→ What is required
Across the records that follow, how many lines contain the string "agent"? Answer with the number only.

[Records from a data source]
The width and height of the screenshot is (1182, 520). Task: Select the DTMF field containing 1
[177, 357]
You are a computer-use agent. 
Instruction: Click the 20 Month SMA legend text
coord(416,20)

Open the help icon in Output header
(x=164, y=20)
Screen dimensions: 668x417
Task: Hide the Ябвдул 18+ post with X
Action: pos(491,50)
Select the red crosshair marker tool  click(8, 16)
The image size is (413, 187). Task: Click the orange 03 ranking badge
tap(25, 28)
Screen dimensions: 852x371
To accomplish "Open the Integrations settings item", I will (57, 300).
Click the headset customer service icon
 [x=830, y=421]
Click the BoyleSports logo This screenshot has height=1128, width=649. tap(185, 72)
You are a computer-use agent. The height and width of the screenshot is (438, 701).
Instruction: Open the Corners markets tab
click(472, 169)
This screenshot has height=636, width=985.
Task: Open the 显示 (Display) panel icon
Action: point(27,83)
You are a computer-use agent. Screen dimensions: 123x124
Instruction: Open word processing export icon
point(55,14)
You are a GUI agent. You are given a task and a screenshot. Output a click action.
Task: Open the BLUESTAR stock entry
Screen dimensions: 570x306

→ Task answer
4